Cotton prices drop by 7.5pc in last 4 days due to poor demand from yarn mills

YarnsandFibers News Bureau 2014-09-24 14:00:00 – India

Cotton, which was quoted at Rs 40,000 per candy last Thursday, was trading at Rs 37,000 per candy (a candy of 356 kg) on Tuesday, registering Rs 3,000 drop in price, a decline by 7.5 percent per candy over the last four days owing to poor demand from yarn mills and following new arrivals of the crop in state like Punjab.

The decline in price of cotton is attributed demand scarcity in the market. Yarn market is very dull at this point of time, which is a big setback for cotton. Liquidity crunch is also one of the reasons for downfall in cotton price, said Anand Popat, secretary, Saurashtra Ginners Association (SGA).

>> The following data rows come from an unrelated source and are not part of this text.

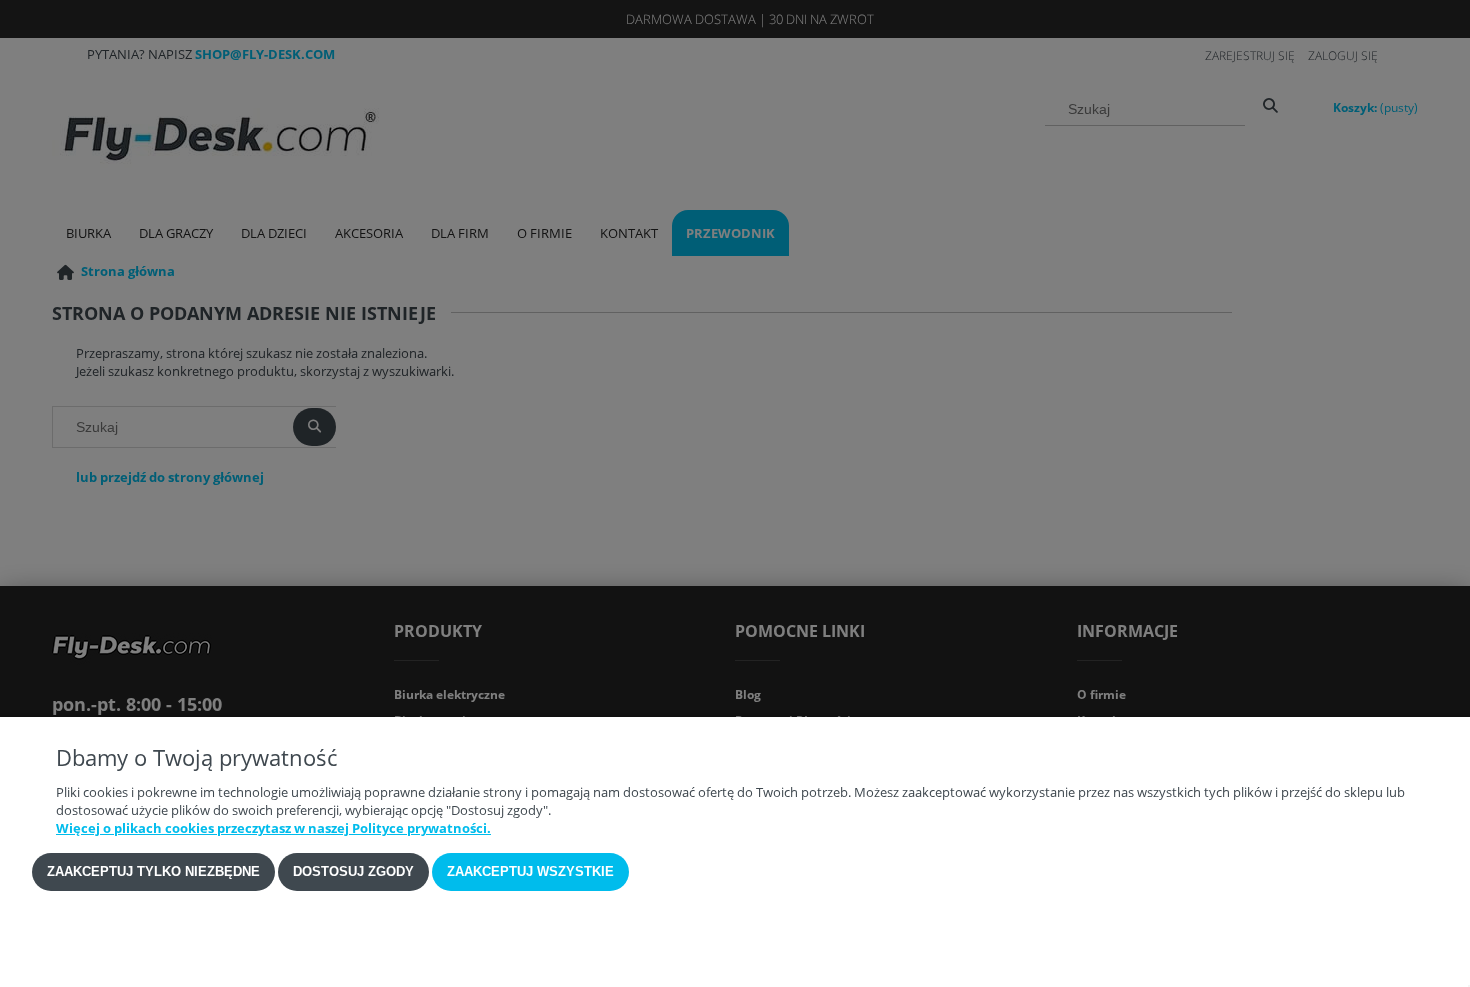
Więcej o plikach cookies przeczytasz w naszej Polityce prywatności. (273, 828)
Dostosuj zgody (353, 871)
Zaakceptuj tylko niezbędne (153, 871)
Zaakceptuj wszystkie (530, 871)
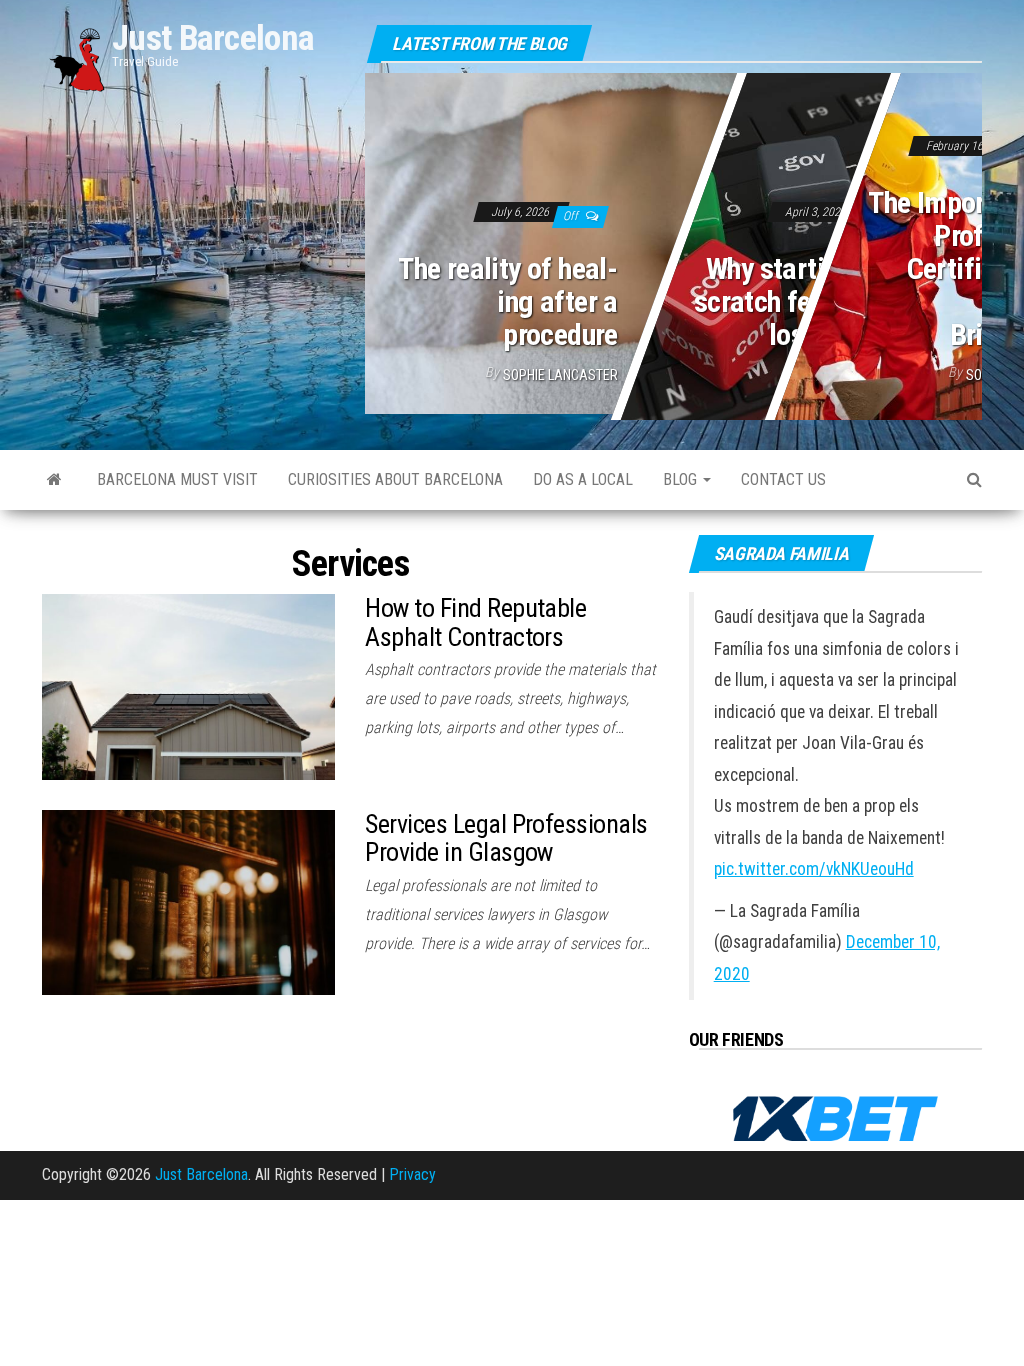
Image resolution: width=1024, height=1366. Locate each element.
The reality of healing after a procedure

This year, cotton arrival season is likely to begin late by a month or two in November-December due to delayed monsoon, fresh crop has started arriving in well-irrigated places like Punjab. Estimates put forward by traders suggest daily arrival of 4,000 bales of cotton in Punjab.

According to Arun Dalal, a leading cotton trader from Ahmedabad, arrival of the new crop has started. Though it is slow and quality does not seem to be good enough, it has changed the dynamics of market and as a result, cotton prices have started dropping. In the past two weeks, cotton price has witness decrease by nearly Rs 3,500 per candy.

While, the spinning industry is of the opinion that higher domestic cotton price as compared to international prices coupled with lack of quality cotton worth spinning as well as high inventory have led to decline in demand from yarn mills.

According to a Saurashtra-based ginner, loss incurred last year has forced ginners in evincing least interest in doing forward trading this year. Moreover, there are no export inquiries floating, which may pressurize price of cotton in the coming days.

K Selvaraju of South India Mills Association (SIMA) said that there is drop seen in cotton prices due to the fact that yarn mills already have an inventory of good quality spinnable cotton. Plus, since it is the end of the season, there is no quality cotton available worth spinning and mills are waiting for the new arrival season to begin which is expected late in November-December.

Estimates of low export in the current season have also affected the market situation.

On the cotton exports from India, experts are of the view that in 2014-15 it is likely to decline to 6-7 million bales due to the anticipated poor Chinese demand against previous year, which touched 11 million bales of 170 kgs each in 2013-14 season (October-September).